● RECORDS SUPPLIED:
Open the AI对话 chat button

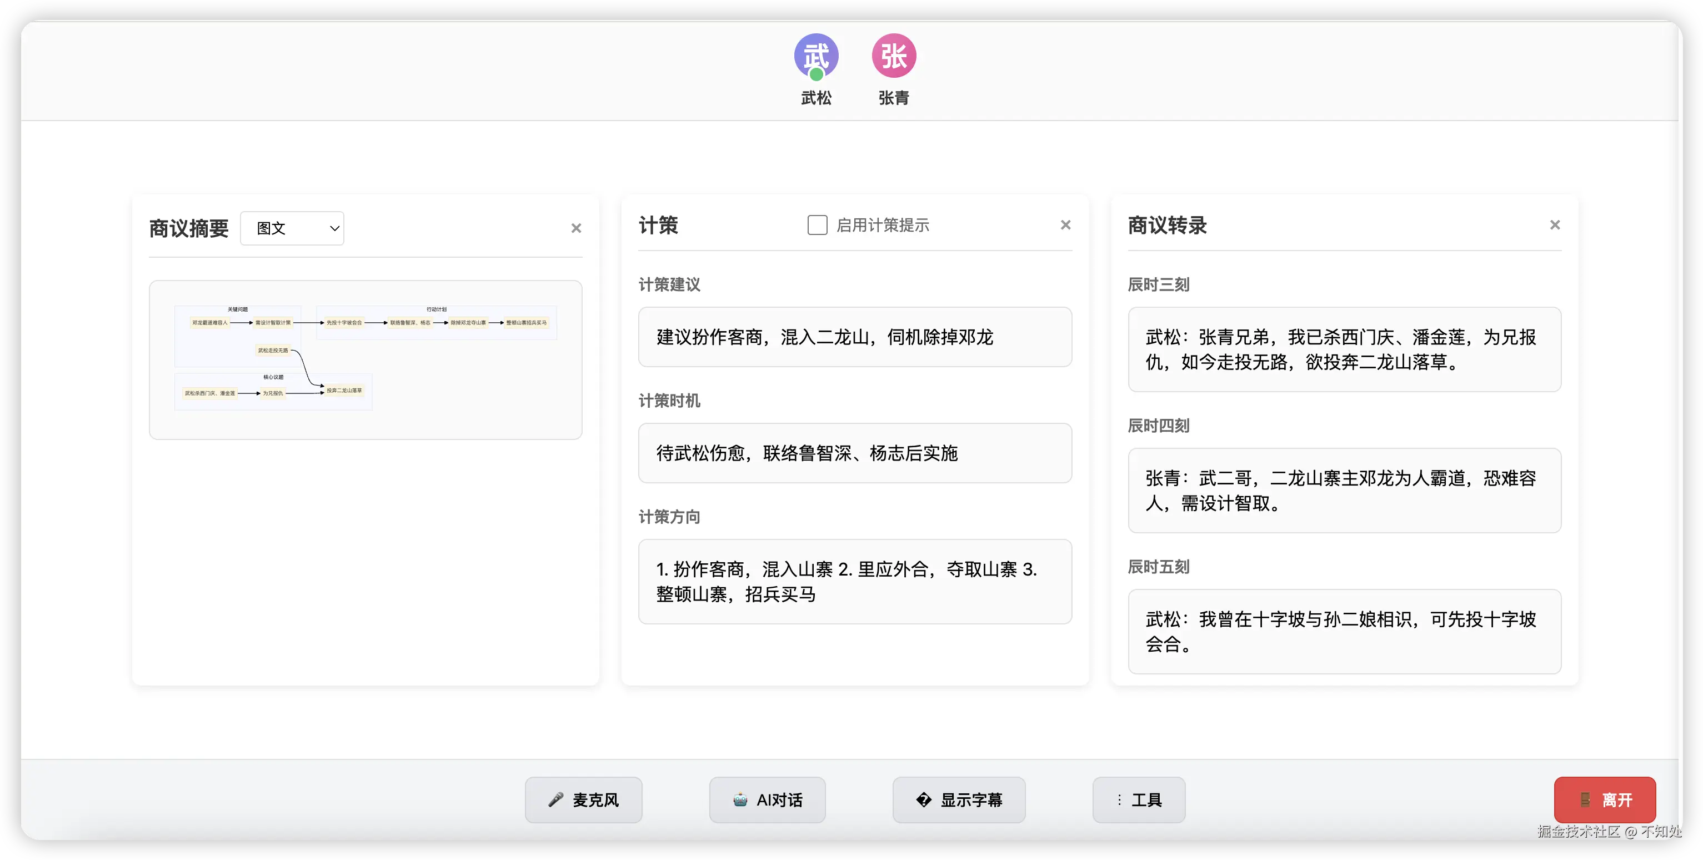[x=767, y=800]
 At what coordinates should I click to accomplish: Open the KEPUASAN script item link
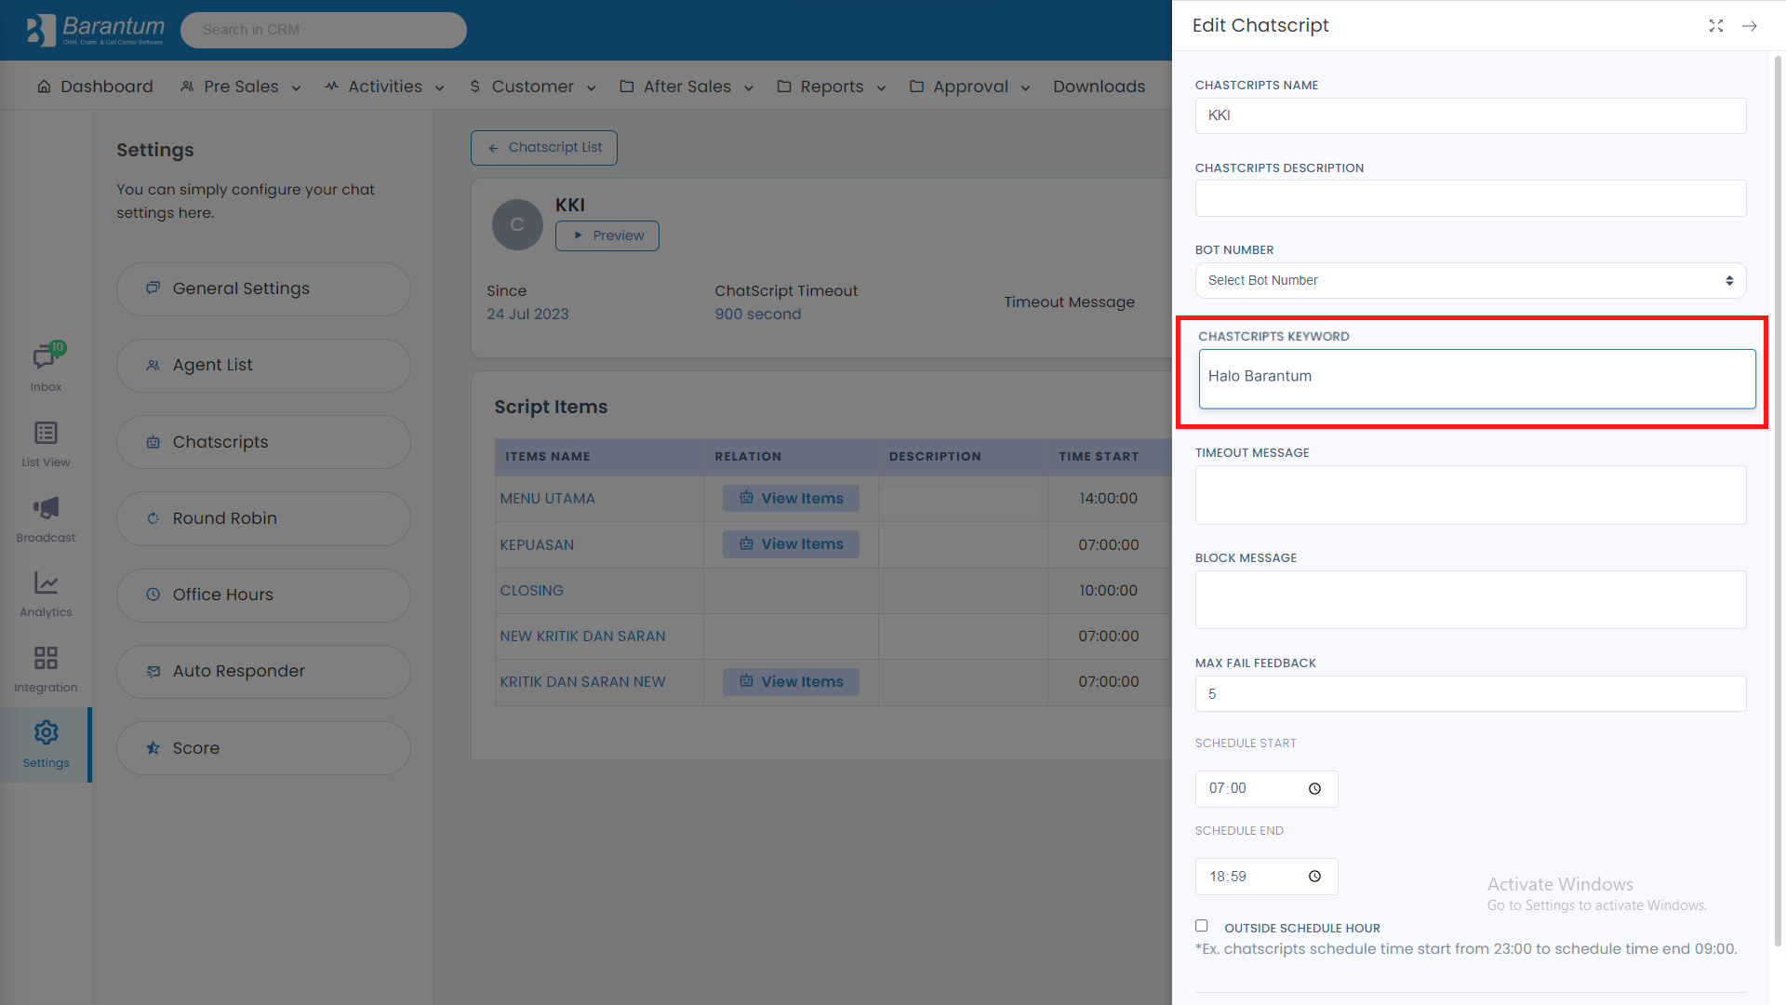(x=537, y=545)
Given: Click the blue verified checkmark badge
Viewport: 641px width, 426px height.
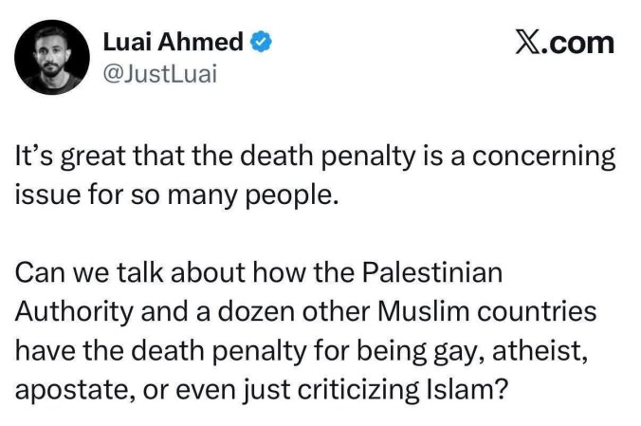Looking at the screenshot, I should (263, 43).
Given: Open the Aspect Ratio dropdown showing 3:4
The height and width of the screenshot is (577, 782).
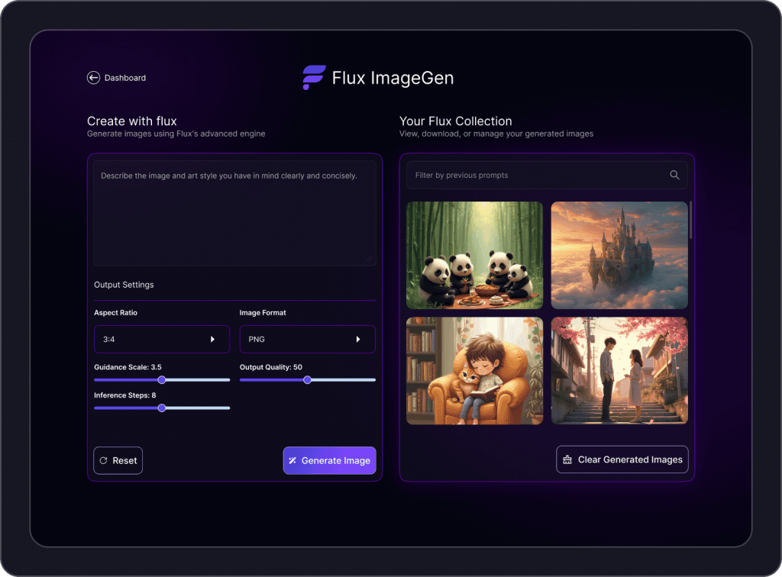Looking at the screenshot, I should [x=161, y=339].
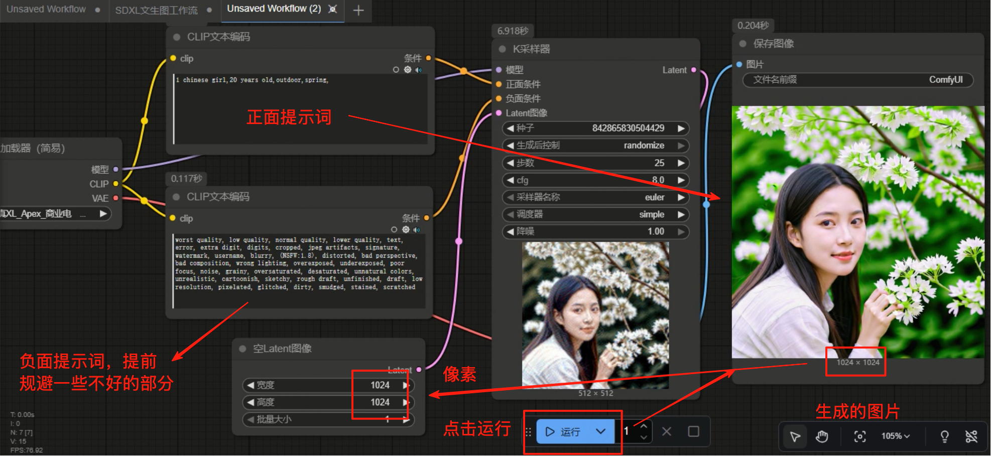Viewport: 991px width, 456px height.
Task: Select the arrow pointer select mode
Action: point(795,436)
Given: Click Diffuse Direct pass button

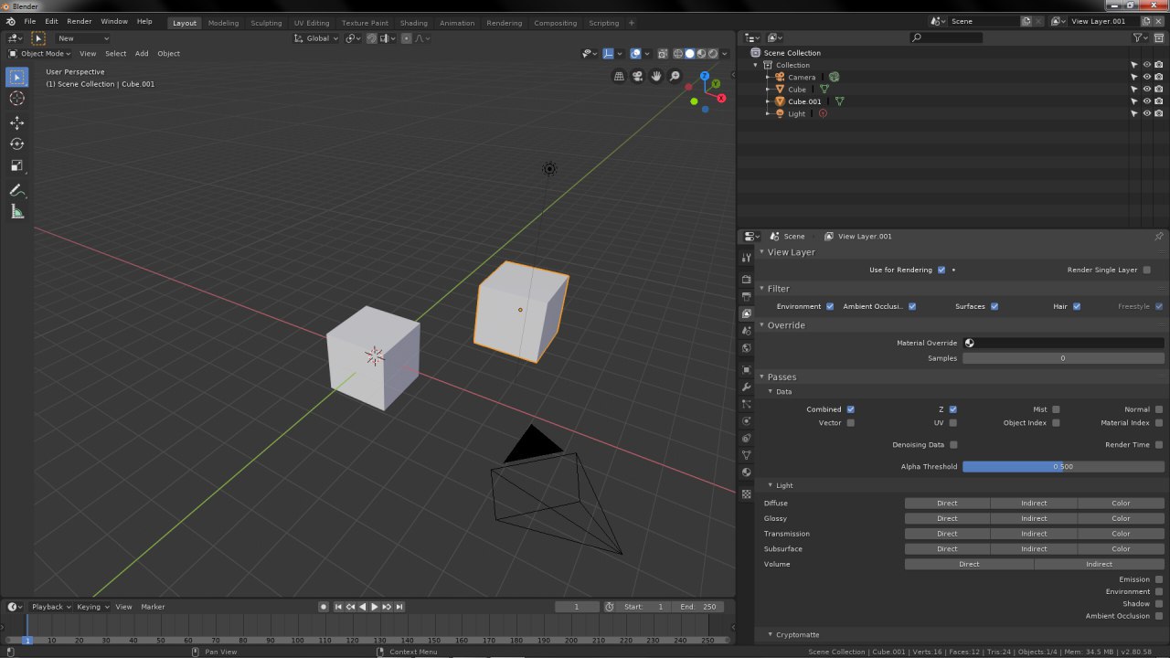Looking at the screenshot, I should click(x=947, y=504).
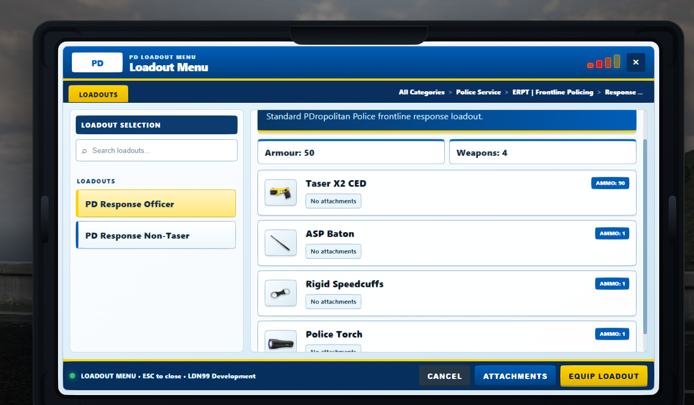The image size is (694, 405).
Task: Navigate to Police Service breadcrumb
Action: tap(479, 92)
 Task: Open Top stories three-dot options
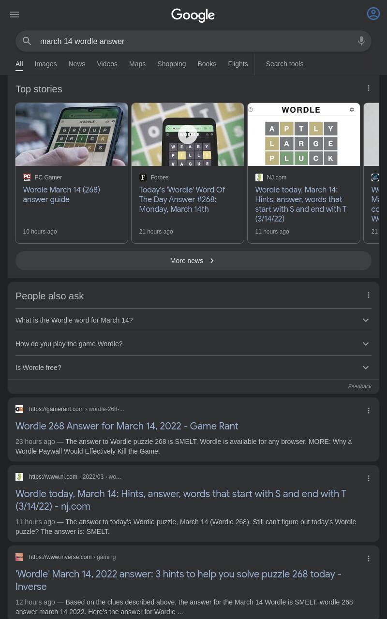click(369, 88)
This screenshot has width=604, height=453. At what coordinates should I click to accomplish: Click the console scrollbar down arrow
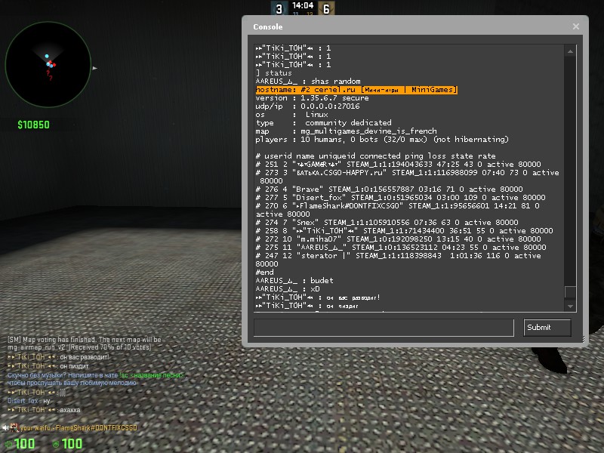pos(570,306)
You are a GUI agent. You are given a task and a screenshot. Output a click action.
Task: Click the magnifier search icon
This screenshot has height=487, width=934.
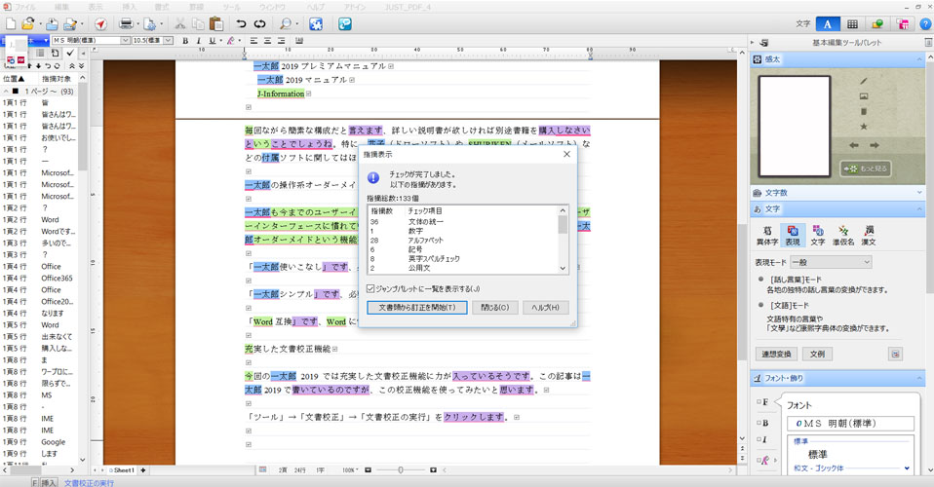click(286, 23)
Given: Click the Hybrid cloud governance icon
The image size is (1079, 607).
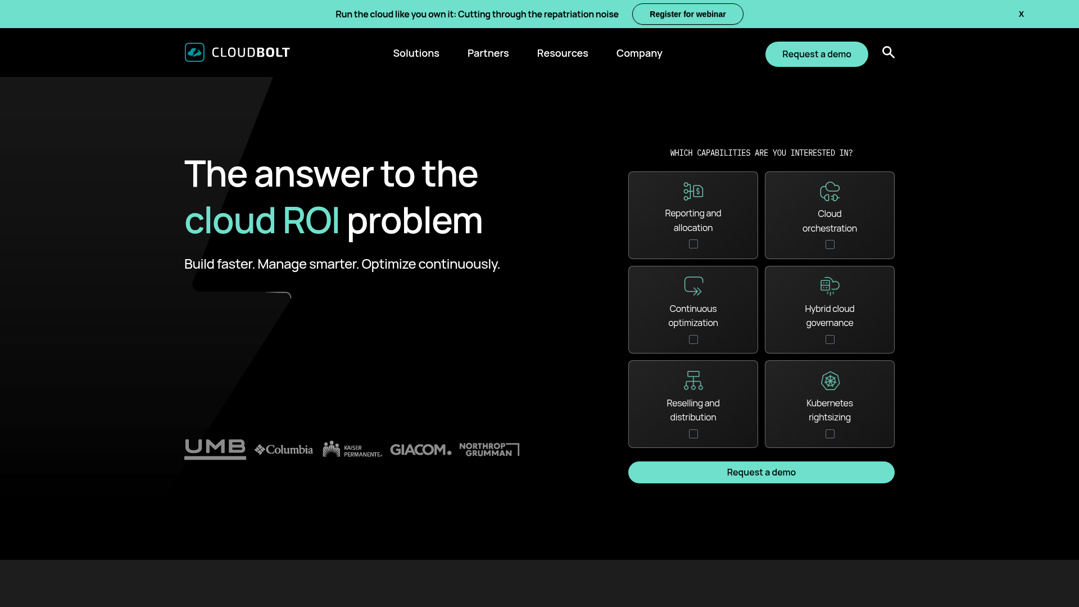Looking at the screenshot, I should point(829,286).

● PROBLEM REQUIREMENTS:
Copy out the rows from the line containing "Given: Click Diffuse Direct pass button" through the end of the rows, leaving out the pictures.

● ANSWER:
Given: Click Diffuse Direct pass button

Looking at the screenshot, I should click(x=947, y=504).
The image size is (694, 405).
Task: Navigate to Police Service breadcrumb
Action: tap(479, 92)
 Task: Open Top stories three-dot options
click(369, 88)
This screenshot has width=604, height=453. At what coordinates should I click to accomplish: Click the console scrollbar down arrow
pos(570,306)
You are a GUI agent. You are given a task and a screenshot. Output a click action.
Task: Click the magnifier search icon
This screenshot has height=487, width=934.
click(286, 23)
Given: Click the Hybrid cloud governance icon
The image size is (1079, 607).
Looking at the screenshot, I should point(829,286).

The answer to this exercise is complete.